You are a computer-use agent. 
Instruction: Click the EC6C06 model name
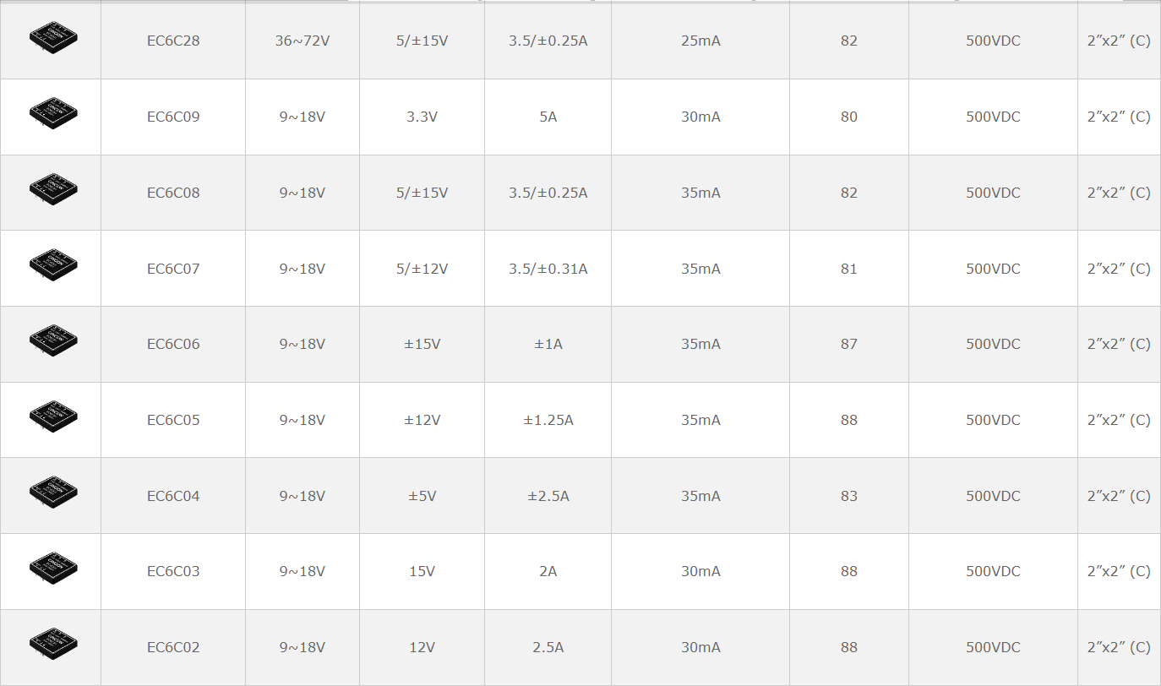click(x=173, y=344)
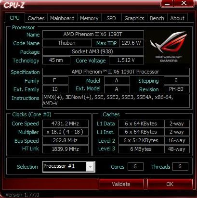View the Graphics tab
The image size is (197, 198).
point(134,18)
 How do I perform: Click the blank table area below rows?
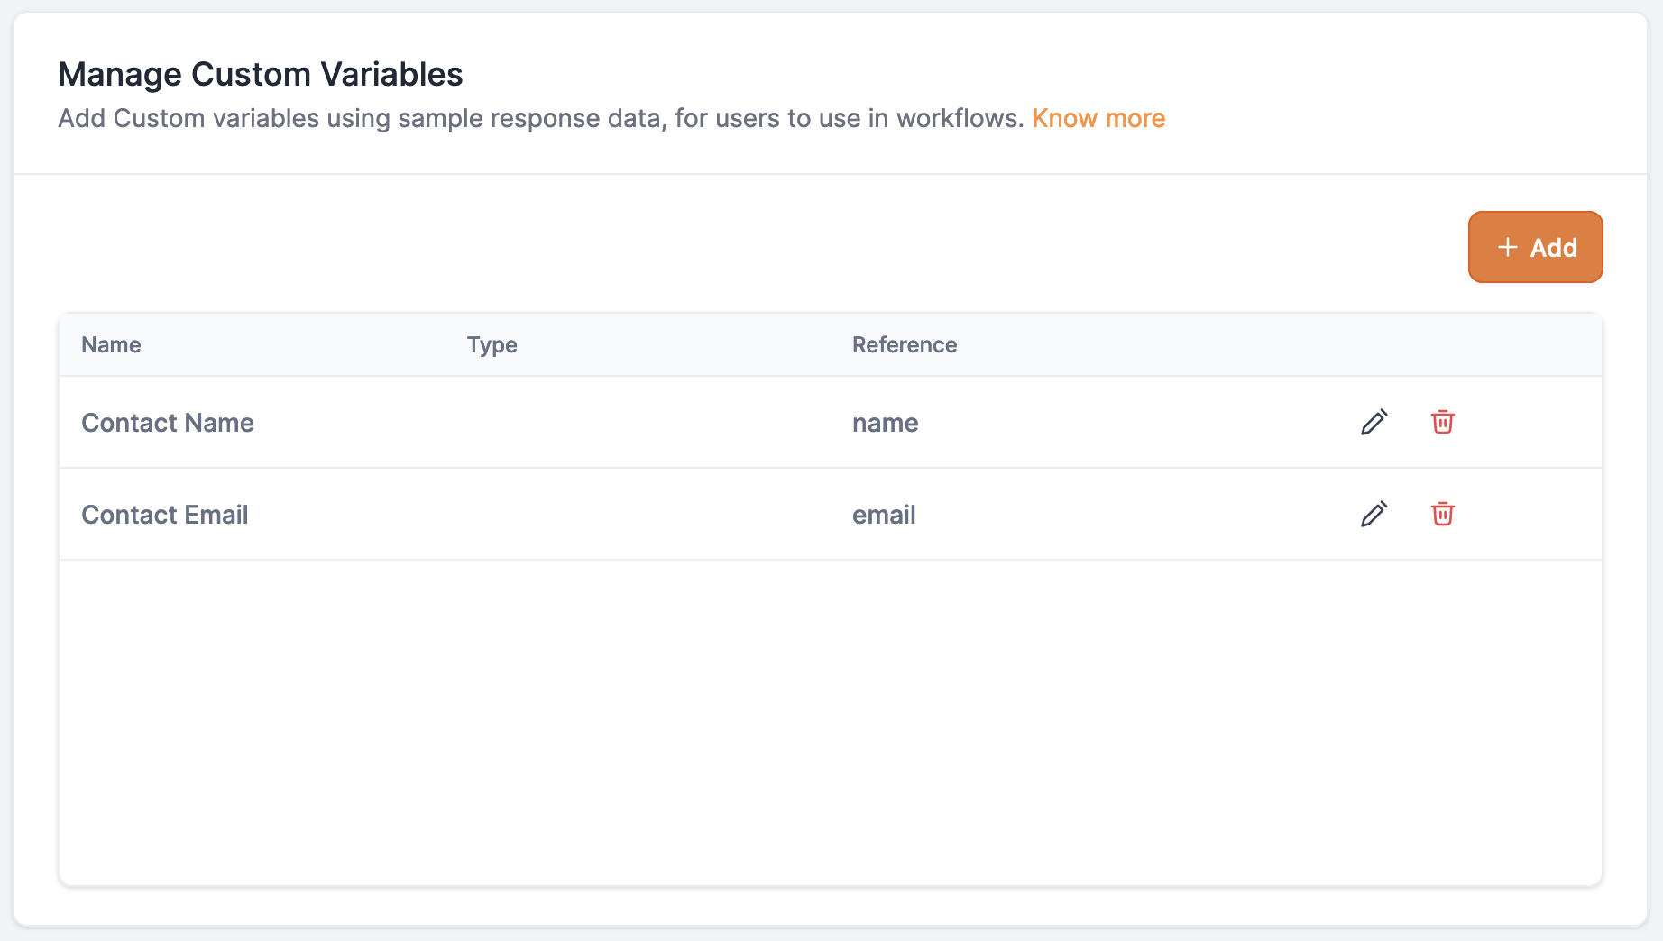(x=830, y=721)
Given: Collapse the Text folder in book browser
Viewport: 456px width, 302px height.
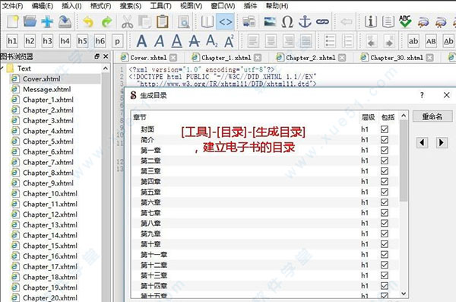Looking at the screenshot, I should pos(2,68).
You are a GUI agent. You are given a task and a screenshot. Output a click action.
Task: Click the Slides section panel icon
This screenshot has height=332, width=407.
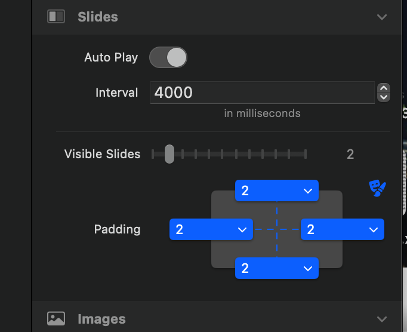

ЧТО ТРЕБУЕТСЯ
Переименуйте «Text folder» в «Images folder» во всех пунктах выше и приведите их заново без картинок, ничего больше не меняя.

ВЫПОЛНЕННОЕ ЗАДАНИЕ
You are a computer-use agent. 
Instruction: Click the EC6C06 model name
click(x=173, y=344)
View the Graphics tab
The image size is (197, 198).
point(134,18)
 How do I perform: Click the blank table area below rows?
(x=830, y=721)
Given: Collapse the Images folder in book browser
Viewport: 456px width, 302px height.
Looking at the screenshot, I should pos(2,68).
You are a GUI agent. You are given a task and a screenshot. Output a click action.
Task: Click the Slides section panel icon
This screenshot has height=332, width=407.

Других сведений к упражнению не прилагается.